SAN JOSE, Calif. -- It's gone from bad to worse for troubled DRAM maker Qimonda AG, as its U.S. subsidiary has now filed for bankruptcy.
The U.S. unit--Qimonda North America Corp. and Qimonda Richmond L.L.C.--have each filed a voluntary petition for relief under Chapter 11 of the U.S. Bankruptcy Code in the U.S. Bankruptcy Court for the District of Delaware.
The U.S. company plans to continue its sales and marketing operations and the previously-announced wind down of its Sandston, Virginia-based fab. Management will now focus on developing a corporate restructuring plan.
On Jan. 23, after failing to secure anticipated government financing, the parent company, Qimonda AG (Munich, Germany), filed for insolvency protection in Germany.
Qimonda's U.S. unit determined that it was in the best interest of the company to file for bankruptcy protection.
"While the decision to file was not easy, it was necessary under the circumstances to allow us an opportunity to restructure our balance sheet and improve our operations," said Miriam Martinez, president and chief financial officer for Qimonda North America, in a statement.

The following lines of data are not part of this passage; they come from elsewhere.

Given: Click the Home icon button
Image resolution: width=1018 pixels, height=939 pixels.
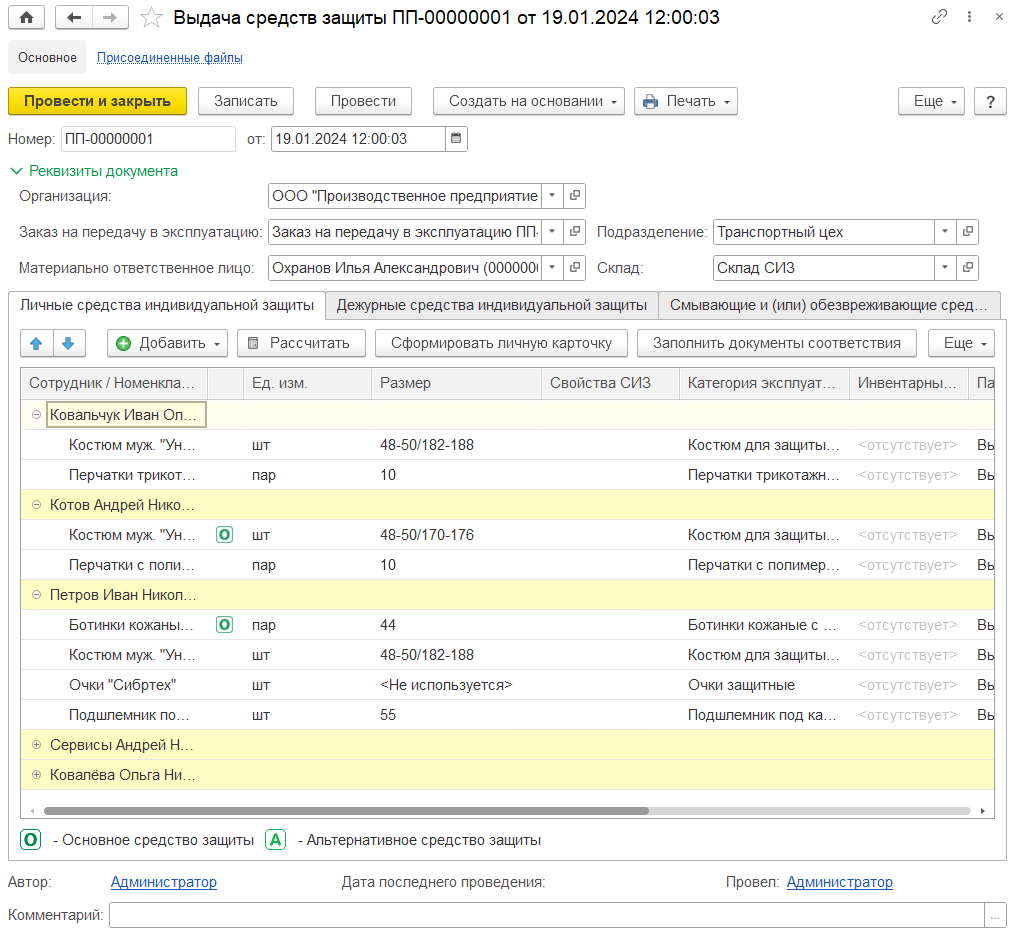Looking at the screenshot, I should (x=26, y=17).
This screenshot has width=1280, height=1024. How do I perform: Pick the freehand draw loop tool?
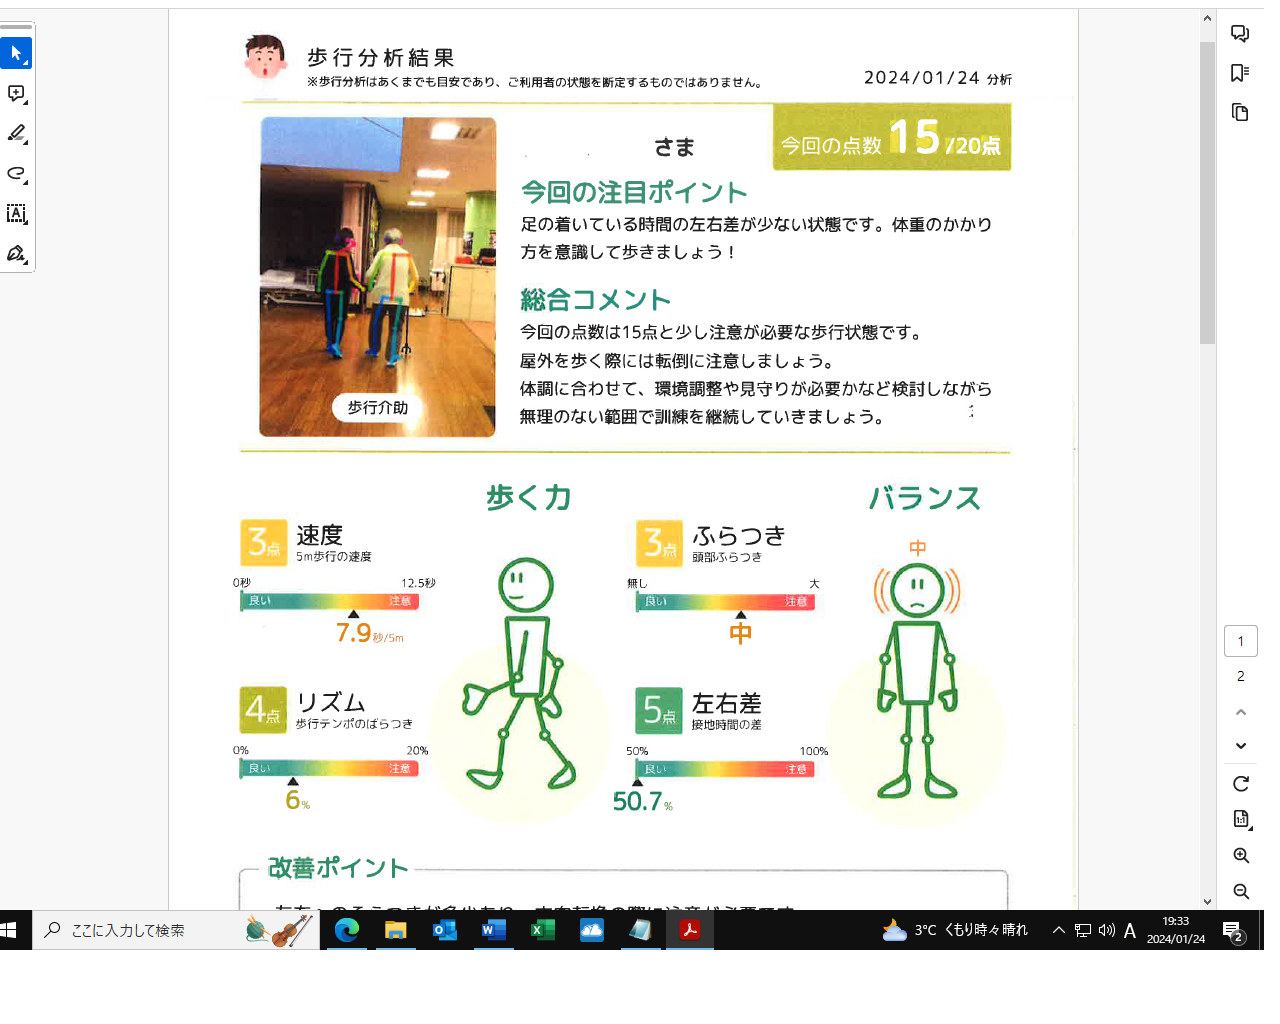(x=16, y=173)
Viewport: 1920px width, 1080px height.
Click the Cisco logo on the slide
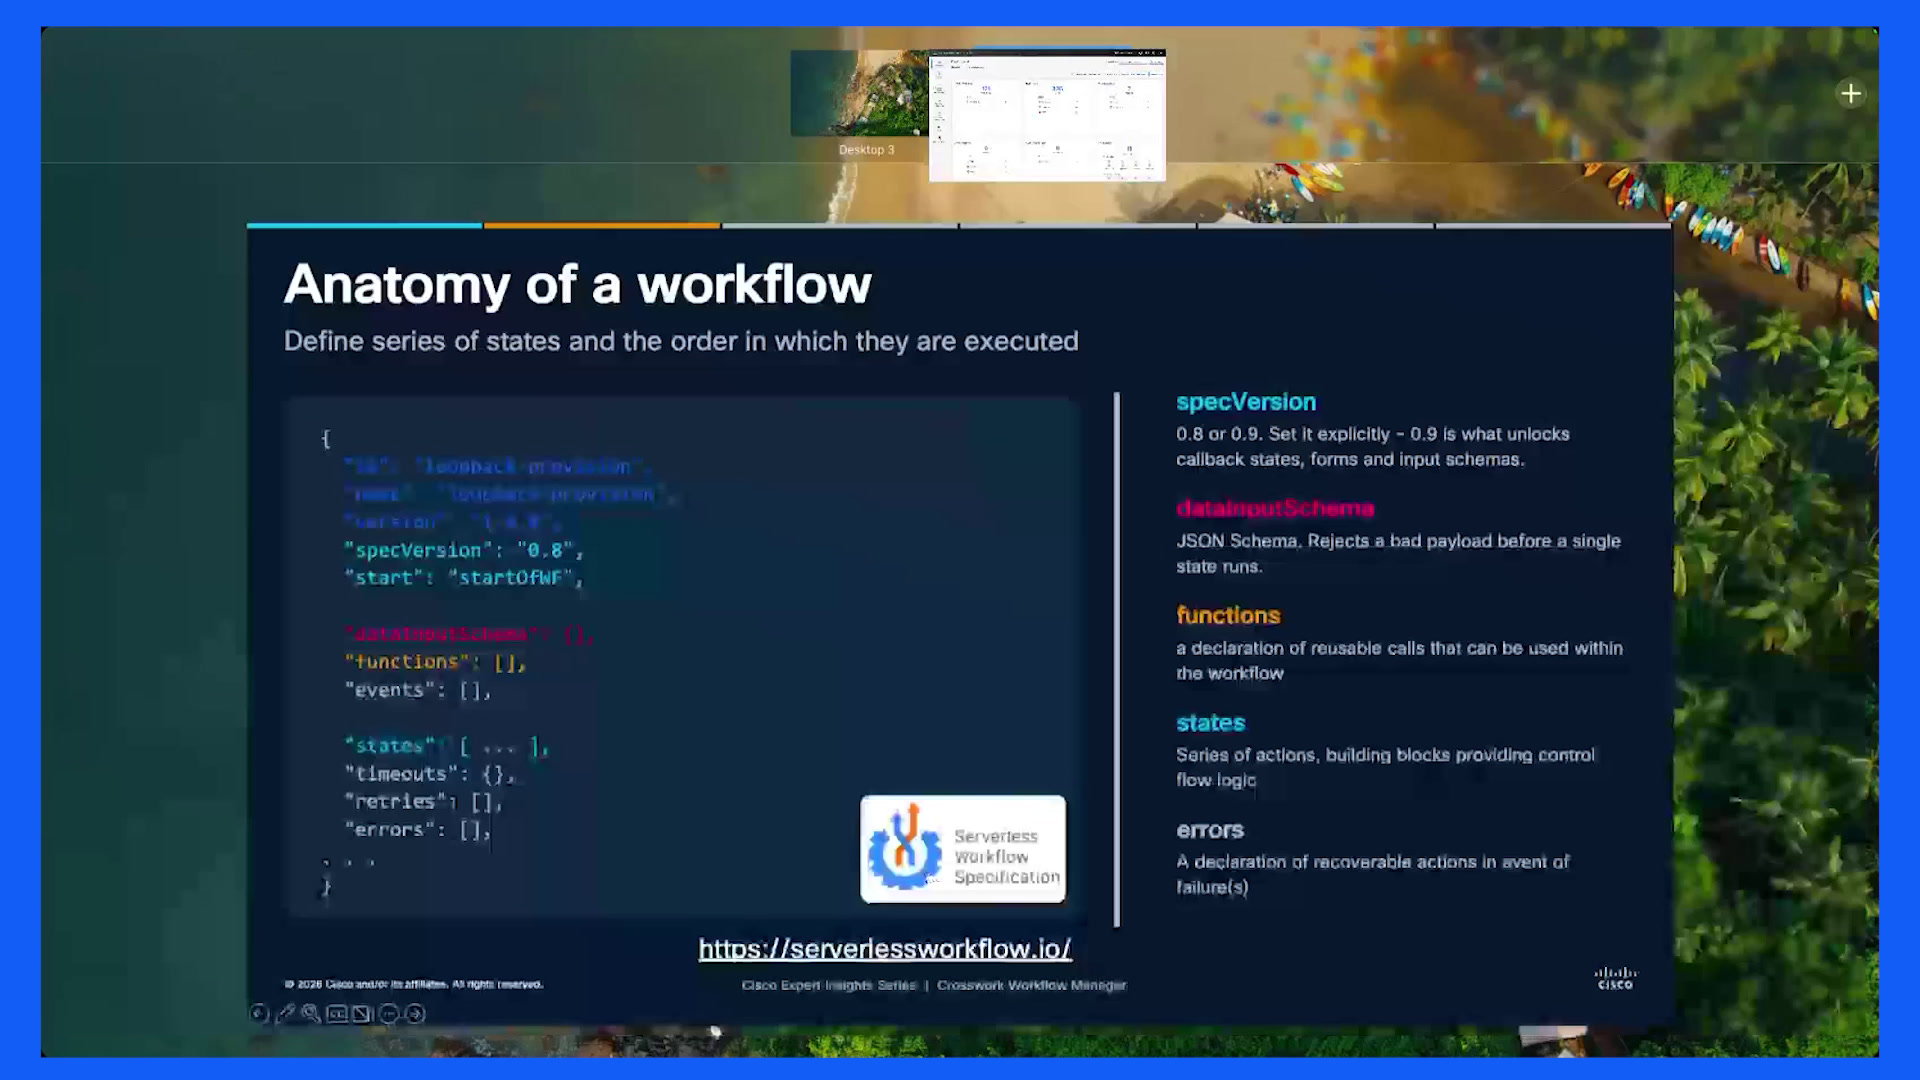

"Through the reorganization process, we anticipate that we will continue to serve our customers without interruption and continue to meet their expectations,"
Martinez said.
Qimonda's U.S. unit has retained Alvarez & Marsal, a restructuring and corporate advisory firm, to assist the company throughout the restructuring process, and Simpson Thacher & Bartlett, LLP as its counsel.